The Fund for Transparent Slovakia will support four organisations in the fight for a better country
The Fund for Transparent Slovakia will once again support organisations that promote increasing transparency in public life as well as measures to reduce and eliminate corruption and state abduction. We have received 29 project applications. An independent evaluation committee selected four organisations to which the Pontis Foundation will redistribute 115,000 euros.
Within the grant call For Transparent Slovakia 2021, the composition of the evaluation committee was composed as follows:
- Emília Sičáková Beblavá (Faculty of Social and Economic Sciences, Comenius University in Bratislava, Institute for Public Policy)
- Karel Škácha (Endowment Fund to Fight Corruption, CZ)
- Martin Turček (Aktuality)
- Stanislav Čekovský (Anasoft)
- Michal Kišša (Pontis Foundation)
Supported organisations:
Slovensko.Digital – Red Flags 5.0: SD For Transparent Regions (29,129.82 €)
Slovensko.Digital has been implementing the Red Flags project for five years now. The project serves for an open and transparent evaluation of informatisation projects, especially at the level of central public administration, by the community of IT experts. In the project Red Flags 5.0: SD For Transparent Regions, the organisation intends to use its previous experience and methodologies and apply them at the regional level. The project is based on the principles of openness with the aim of easy applicability in other regions. In the pilot region of Žilina, the project will create a toolkit that will be publicly available as open-source. This toolkit will help make this project easier to replicate in other regions. The replication will ensure that the toolkit is updated, and deployment costs in each additional region will be lower.
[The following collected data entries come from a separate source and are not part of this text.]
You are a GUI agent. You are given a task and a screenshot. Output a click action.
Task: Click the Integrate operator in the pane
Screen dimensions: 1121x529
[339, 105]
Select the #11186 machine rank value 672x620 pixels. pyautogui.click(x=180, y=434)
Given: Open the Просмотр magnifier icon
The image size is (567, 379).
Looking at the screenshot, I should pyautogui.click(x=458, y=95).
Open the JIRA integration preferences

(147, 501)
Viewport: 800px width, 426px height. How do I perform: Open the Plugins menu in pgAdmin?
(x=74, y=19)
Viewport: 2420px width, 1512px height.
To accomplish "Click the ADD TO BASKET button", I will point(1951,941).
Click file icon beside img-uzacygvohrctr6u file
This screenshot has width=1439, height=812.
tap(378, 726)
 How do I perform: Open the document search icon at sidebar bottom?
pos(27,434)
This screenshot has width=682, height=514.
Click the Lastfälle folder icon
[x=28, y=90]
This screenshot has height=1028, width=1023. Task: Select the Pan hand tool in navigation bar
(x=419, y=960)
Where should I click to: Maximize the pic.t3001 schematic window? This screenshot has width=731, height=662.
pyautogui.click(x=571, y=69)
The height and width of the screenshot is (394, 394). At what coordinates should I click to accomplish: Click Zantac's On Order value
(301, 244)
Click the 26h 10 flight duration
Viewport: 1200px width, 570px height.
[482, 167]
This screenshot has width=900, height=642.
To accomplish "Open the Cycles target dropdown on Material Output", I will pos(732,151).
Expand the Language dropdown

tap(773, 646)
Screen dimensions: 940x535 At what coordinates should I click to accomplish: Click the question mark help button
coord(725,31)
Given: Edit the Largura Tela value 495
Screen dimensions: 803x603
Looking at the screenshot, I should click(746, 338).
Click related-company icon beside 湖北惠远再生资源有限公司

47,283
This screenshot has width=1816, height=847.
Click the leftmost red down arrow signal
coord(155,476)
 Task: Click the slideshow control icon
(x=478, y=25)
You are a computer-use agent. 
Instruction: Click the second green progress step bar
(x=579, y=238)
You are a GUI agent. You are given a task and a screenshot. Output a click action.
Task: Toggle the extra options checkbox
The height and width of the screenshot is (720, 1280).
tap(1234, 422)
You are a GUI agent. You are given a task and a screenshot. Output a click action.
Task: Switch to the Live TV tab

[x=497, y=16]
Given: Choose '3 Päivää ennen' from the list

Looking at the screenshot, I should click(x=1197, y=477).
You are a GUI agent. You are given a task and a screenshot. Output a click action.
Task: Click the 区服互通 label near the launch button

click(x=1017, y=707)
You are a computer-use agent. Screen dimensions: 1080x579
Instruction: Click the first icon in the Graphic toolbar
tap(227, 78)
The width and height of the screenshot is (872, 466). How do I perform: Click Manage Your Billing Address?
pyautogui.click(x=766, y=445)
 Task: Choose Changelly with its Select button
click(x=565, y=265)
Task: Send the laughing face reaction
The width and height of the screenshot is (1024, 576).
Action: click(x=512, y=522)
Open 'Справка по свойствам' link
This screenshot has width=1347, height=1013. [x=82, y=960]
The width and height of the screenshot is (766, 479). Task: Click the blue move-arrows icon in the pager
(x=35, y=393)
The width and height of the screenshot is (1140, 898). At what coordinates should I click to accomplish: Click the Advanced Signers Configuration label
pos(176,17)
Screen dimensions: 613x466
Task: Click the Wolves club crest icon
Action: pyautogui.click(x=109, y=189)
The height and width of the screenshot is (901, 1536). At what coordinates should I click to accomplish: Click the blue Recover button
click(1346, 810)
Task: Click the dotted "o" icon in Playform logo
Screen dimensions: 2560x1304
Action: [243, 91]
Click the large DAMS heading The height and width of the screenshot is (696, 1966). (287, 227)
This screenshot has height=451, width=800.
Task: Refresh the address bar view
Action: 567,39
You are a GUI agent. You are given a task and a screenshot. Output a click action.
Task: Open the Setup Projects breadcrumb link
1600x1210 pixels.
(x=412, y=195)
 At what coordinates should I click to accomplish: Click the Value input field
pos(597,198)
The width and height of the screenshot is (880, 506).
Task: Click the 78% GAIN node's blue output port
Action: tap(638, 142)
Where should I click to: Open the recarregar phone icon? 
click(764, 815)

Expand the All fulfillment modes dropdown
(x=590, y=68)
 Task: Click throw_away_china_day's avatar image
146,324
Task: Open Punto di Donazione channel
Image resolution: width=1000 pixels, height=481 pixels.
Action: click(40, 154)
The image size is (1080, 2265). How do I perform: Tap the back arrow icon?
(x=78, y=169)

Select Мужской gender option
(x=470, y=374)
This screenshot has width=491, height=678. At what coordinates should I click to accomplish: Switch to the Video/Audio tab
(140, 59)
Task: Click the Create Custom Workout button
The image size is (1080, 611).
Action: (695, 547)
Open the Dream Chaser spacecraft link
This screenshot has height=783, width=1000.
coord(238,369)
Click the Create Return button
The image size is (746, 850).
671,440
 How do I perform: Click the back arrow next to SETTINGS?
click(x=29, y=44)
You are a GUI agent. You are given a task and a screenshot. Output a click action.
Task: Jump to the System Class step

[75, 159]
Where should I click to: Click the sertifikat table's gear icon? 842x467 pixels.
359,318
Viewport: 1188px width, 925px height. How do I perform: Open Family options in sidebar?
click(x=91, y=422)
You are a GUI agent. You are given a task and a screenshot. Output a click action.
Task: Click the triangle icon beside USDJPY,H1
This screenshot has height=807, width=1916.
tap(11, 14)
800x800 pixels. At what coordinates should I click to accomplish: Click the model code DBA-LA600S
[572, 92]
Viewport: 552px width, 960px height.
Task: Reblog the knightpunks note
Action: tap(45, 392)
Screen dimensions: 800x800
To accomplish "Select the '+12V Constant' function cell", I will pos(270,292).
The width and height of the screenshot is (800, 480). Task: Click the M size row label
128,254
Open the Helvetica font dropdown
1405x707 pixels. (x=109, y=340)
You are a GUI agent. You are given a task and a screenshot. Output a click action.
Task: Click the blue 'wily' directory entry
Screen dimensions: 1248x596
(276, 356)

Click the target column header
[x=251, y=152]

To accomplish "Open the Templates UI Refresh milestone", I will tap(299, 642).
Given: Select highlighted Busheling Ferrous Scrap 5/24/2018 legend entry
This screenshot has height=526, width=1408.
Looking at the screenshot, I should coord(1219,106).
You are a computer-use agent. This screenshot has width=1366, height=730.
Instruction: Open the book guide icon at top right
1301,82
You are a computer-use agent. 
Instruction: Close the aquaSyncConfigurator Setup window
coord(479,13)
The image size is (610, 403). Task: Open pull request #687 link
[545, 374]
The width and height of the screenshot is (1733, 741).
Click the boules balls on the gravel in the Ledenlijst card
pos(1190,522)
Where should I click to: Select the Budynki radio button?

Transparency International Slovakia – Strengthening Transparency and Participation in the Regions (29,156.72 €)
In 2022, elections to local and regional authorities will be held together. In one day, voters will entrust hundreds of serious competencies to almost 3,000 mayors, eight county mayors, and over 21,000 local parliament members. Therefore, the project focuses mainly on public control, increasing transparency and involving people at the regional level. The key output of the project will be the publication of a respected assessment (ranking) of the transparency of self-governing regions. This tool, with the help of more than 130 measurable indicators, has been proven to help increase the openness of counties to public control, as well as to the control by citizens.
Ťahanovská záhrada (The Garden of Ťahanovce) – TransparentKE (28,876.73 €)
In 2022, the representation of up to six bodies will be elected in Košice at the same time as a result of the merged municipal and local elections. To improve public awareness of the competencies of elected representatives, Ťahanovská záhrada intends to create materials dealing with the distribution of expenditures of the Town of Košice and the Košice Self-Governing Region, as modelled by the State Prize project. The set of materials will be called The Receipt or The Universe of Spending. The organisation will also create a website that clearly describes different levels of self-government, expenditures, competencies and other aspects so that the voters can orientate clearly in the topic and understand how their taxes are used.
Slovak Governance Institute – How Do Elections Impact the Heads of Police in the Regions? (27,836.73 €)
The project aims to analyse the filling of positions of directors of district and county directorates of the police force in the context of government exchanges. Past research shows that changing the political set routinely leads to the replacement of more than half of the regional police chiefs. This indicates political pressures or problems with the continuity of leadership and the introduction of systemic changes. Besides a detailed analysis of personnel exchanges (for the years 2002-2020), the project also includes an analysis of the impact of exchanges on the performance of individual departments. The findings will be communicated to the general public, written in a publication and presented at a conference for the expert public. The project will expand the portfolio of topics of the League for Human Rights – Košice.